Yerli ve kaliteli ürüne ihtiyaç duyan Türk savunma sanayisi için kamu-özel sektör arasında iş birliğinin önemine dikkat çeken Bahçıvan, “İSO, iş birliği geliştirilmesinde ‘ara yüz’ olacak en yetkin kurumlardan biri. 18 bini aşkın üyesiyle sonuç odaklı iş birlikleri için doğru adres” ifadesini kullandı.
İstanbul Sanayi Odası (İSO) Meclisinin aylık olağan toplantısı, “Savunma Sanayimizde Yeni Vizyon Arayışları, Sektördeki Son Gelişmeler ile Yeni İş Birliği İmkanlarının Sanayimiz Açısından Önemi” ana gündemi ile gerçekleştirildi. İSO Yönetim Kurulu Başkanı Erdal Bahçıvan’ın açılış konuşmasını yaptığı toplantının konuğu Savunma Sanayii Müsteşarı Prof. Dr. İsmail Demir oldu.
İSO Yönetim Kurulu Başkanı Erdal Bahçıvan, konuşmasında Türk savunma sanayiinin son yıllarda ortaya koyduğu yüksek performanslı gelişmeyi “takdire şayan” olarak niteledi.

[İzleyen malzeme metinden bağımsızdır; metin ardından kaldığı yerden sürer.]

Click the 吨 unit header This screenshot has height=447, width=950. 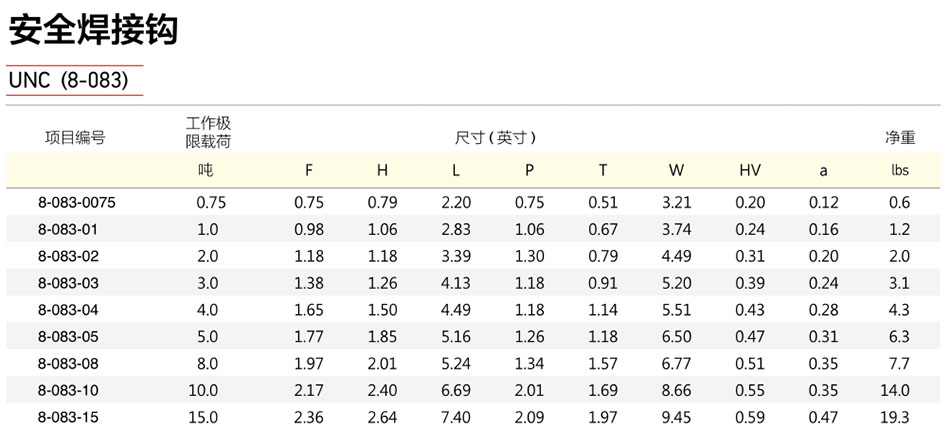point(206,170)
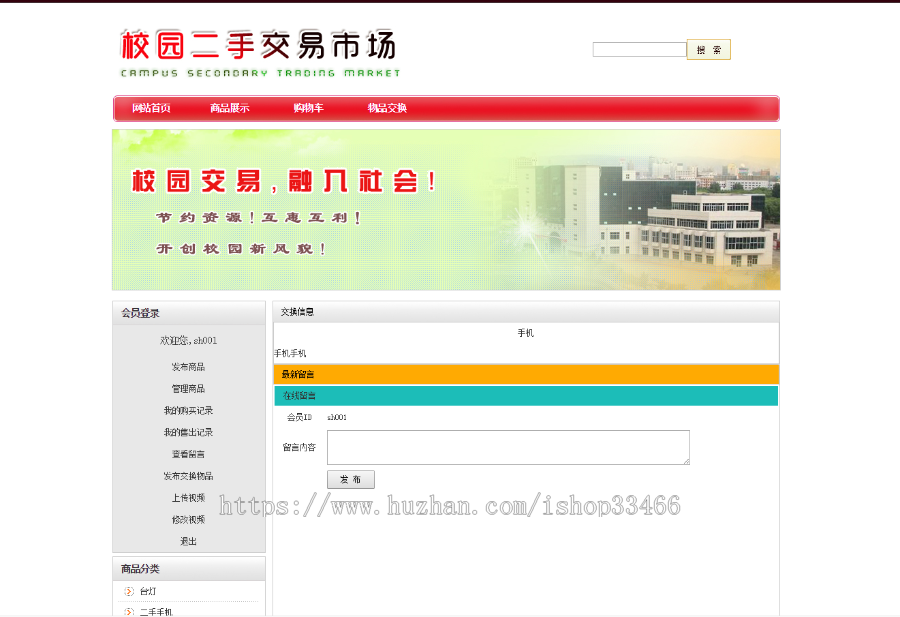Open the 台灯 category via its arrow icon
900x617 pixels.
[x=129, y=591]
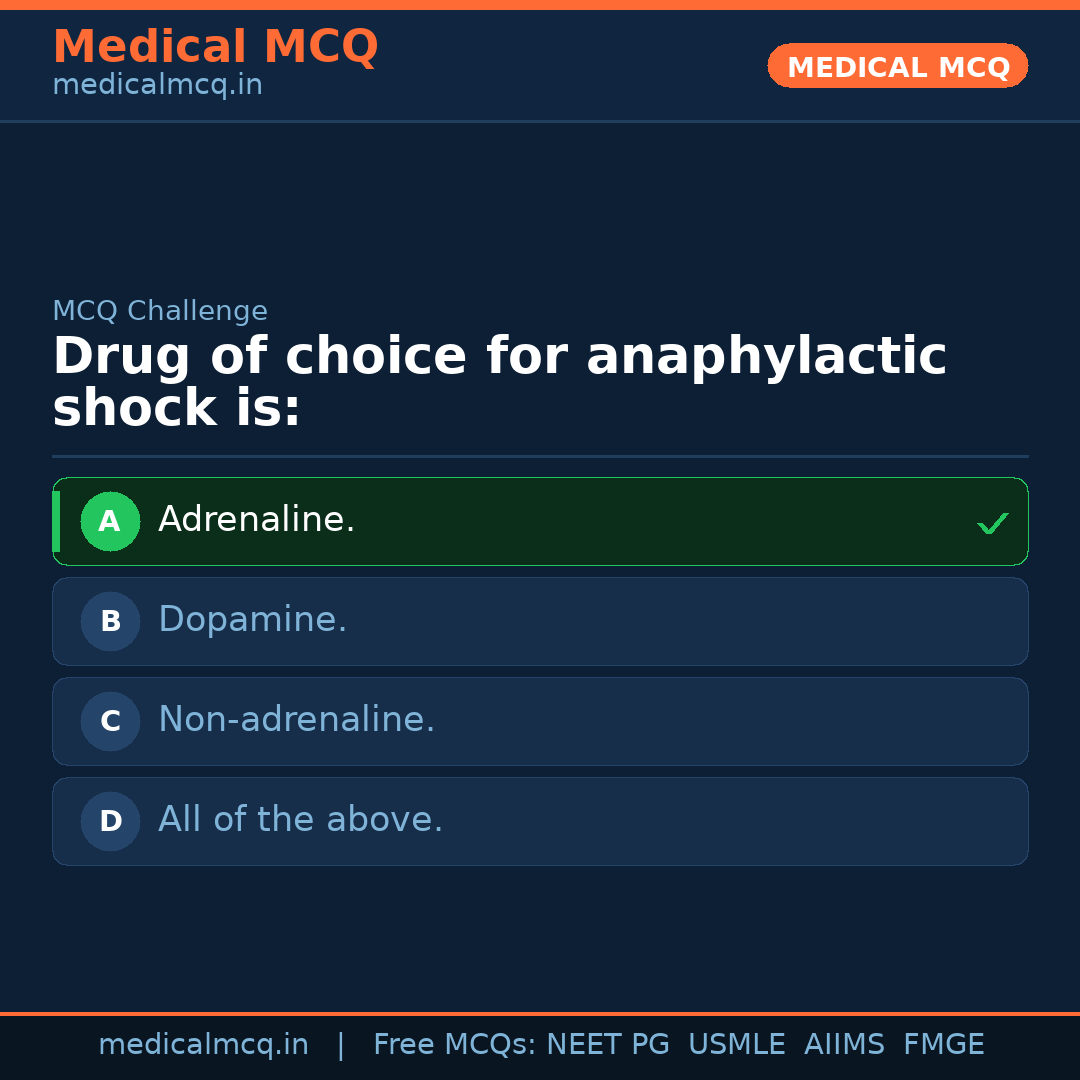This screenshot has height=1080, width=1080.
Task: Click "FMGE" in the footer
Action: [x=944, y=1045]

Bahçıvan, “Savunma ve havacılık sektörü ciromuzun 5 milyar dolara, ihracatımızın son beş yılda ikiye katlanarak 1,7 milyar dolara, sektördeki AR-GE harcamalarımızın da 900 milyon dolara yükseldiğini büyük bir memnuniyetle görüyoruz. Bu başarı hikayesinde en önemli nokta, savunma sanayiimizde yerlilik oranının yüzde 60’ları bulmuş olmasıdır” dedi.
Türkiye’nin jeostratejik konumunun, güvenlik ve savunma konularını çok daha önemli kıldığının altını çizen Bahçıvan, “Ateş çemberini andıran bir coğrafyanın ortasında bulunan Türkiye’nin güvenliği her şeyden önce geliyor. Bağımsız bir milli savunma konsepti için, bu savunmanın arka planında yer alan sanayii ve teknoloji altyapısının yerli ve milli kaynaklardan karşılanması, hayati bir koşul” dedi.
İSO kamu-özel iş birliği için ara yüz olabilir
İSO Başkanı Bahçıvan, Savunma Sanayii Müsteşarlığının 2017-2021 Stratejik Planına göre savunma sanayiinin yerli ve kaliteli ürüne ihtiyaç duyduğuna, sanayicilerin de bu alandaki fırsat ve imkanlardan istifade etmek istediğine dikkat çekti. Savunma sanayii bürokrasisi ile özel sektörün en sağlıklı ve verimli şekilde bir araya gelmesinin önemli olduğunu kaydeden Bahçıvan, “Üretken ve sonuç odaklı bir iş birliği mekanizmasının oluşturulması noktasında ‘ara yüz’ niteliği taşıyan kurumlar da önemli rol oynayacak. Türkiye’nin en köklü ve en büyük sanayi odası olan İSO, savunma sanayii alanında iş birliklerinin geliştirilmesi noktasında bu “ara yüz” işlevini görebilecek en yetkin kurumlardan biri. 18 bini aşkın üyesiyle sonuç odaklı iş birlikleri geliştirmek noktasında doğru bir adrestir” dedi.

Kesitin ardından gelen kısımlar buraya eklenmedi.